Top of STUDY MATERIAL
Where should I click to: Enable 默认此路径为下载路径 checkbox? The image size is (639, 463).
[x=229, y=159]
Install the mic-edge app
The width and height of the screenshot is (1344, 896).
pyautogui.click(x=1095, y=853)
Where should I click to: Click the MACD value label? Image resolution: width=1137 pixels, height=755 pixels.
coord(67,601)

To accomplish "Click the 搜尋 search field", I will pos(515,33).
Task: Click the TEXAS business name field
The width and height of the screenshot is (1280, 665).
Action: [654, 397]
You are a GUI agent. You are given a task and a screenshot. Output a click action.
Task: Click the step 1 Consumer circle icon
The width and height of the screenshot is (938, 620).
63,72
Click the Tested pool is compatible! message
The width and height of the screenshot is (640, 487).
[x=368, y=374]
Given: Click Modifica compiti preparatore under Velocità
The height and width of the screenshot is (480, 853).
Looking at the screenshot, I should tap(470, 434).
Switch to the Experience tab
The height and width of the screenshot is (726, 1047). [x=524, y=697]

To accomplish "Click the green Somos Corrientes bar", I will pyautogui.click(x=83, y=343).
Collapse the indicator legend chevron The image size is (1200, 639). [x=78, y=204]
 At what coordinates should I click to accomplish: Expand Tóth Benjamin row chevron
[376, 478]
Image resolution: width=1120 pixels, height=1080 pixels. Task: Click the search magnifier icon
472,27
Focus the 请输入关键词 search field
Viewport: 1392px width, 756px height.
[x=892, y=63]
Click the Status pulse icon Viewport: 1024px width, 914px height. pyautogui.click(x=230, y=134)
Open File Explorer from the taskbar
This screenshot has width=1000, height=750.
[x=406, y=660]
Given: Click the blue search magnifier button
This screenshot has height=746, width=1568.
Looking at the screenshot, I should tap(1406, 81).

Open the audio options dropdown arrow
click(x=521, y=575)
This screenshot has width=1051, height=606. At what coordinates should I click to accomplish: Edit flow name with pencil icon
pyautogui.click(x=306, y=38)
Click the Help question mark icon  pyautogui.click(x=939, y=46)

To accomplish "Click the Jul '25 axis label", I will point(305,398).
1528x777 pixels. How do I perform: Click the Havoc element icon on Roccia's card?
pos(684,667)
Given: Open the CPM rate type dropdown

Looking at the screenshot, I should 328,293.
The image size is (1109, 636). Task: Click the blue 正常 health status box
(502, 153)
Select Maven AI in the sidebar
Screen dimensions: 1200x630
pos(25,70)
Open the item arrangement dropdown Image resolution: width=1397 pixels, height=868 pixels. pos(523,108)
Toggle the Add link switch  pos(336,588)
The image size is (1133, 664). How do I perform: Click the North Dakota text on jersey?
Bottom of STUDY MATERIAL
Exactly as written, output all of the entries.

Where should I click to: Enable 默认此路径为下载路径 checkbox? The image size is (639, 463).
[x=229, y=159]
Install the mic-edge app
The width and height of the screenshot is (1344, 896).
pyautogui.click(x=1095, y=853)
Where should I click to: Click the MACD value label? Image resolution: width=1137 pixels, height=755 pixels.
coord(67,601)

To accomplish "Click the 搜尋 search field", I will pos(515,33).
Task: Click the TEXAS business name field
The width and height of the screenshot is (1280, 665).
Action: [654, 397]
You are a GUI agent. You are given a task and a screenshot. Output a click action.
Task: Click the step 1 Consumer circle icon
The width and height of the screenshot is (938, 620).
63,72
Click the Tested pool is compatible! message
The width and height of the screenshot is (640, 487).
[x=368, y=374]
Given: Click Modifica compiti preparatore under Velocità
The height and width of the screenshot is (480, 853).
Looking at the screenshot, I should tap(470, 434).
Switch to the Experience tab
The height and width of the screenshot is (726, 1047). [x=524, y=697]

To accomplish "Click the green Somos Corrientes bar", I will pyautogui.click(x=83, y=343).
Collapse the indicator legend chevron The image size is (1200, 639). [x=78, y=204]
 At what coordinates should I click to accomplish: Expand Tóth Benjamin row chevron
[376, 478]
Image resolution: width=1120 pixels, height=1080 pixels. Task: Click the search magnifier icon
472,27
Focus the 请输入关键词 search field
Viewport: 1392px width, 756px height.
[x=892, y=63]
Click the Status pulse icon Viewport: 1024px width, 914px height. pyautogui.click(x=230, y=134)
Open File Explorer from the taskbar
This screenshot has width=1000, height=750.
[x=406, y=660]
Given: Click the blue search magnifier button
This screenshot has height=746, width=1568.
Looking at the screenshot, I should tap(1406, 81).

Open the audio options dropdown arrow
click(x=521, y=575)
This screenshot has width=1051, height=606. At what coordinates should I click to accomplish: Edit flow name with pencil icon
pyautogui.click(x=306, y=38)
Click the Help question mark icon  pyautogui.click(x=939, y=46)

To accomplish "Click the Jul '25 axis label", I will point(305,398).
1528x777 pixels. How do I perform: Click the Havoc element icon on Roccia's card?
pos(684,667)
Given: Open the CPM rate type dropdown

Looking at the screenshot, I should 328,293.
The image size is (1109, 636). Task: Click the blue 正常 health status box
(502, 153)
Select Maven AI in the sidebar
Screen dimensions: 1200x630
pos(25,70)
Open the item arrangement dropdown Image resolution: width=1397 pixels, height=868 pixels. pos(523,108)
Toggle the Add link switch  pos(336,588)
The image size is (1133, 664). How do I perform: Click the North Dakota text on jersey?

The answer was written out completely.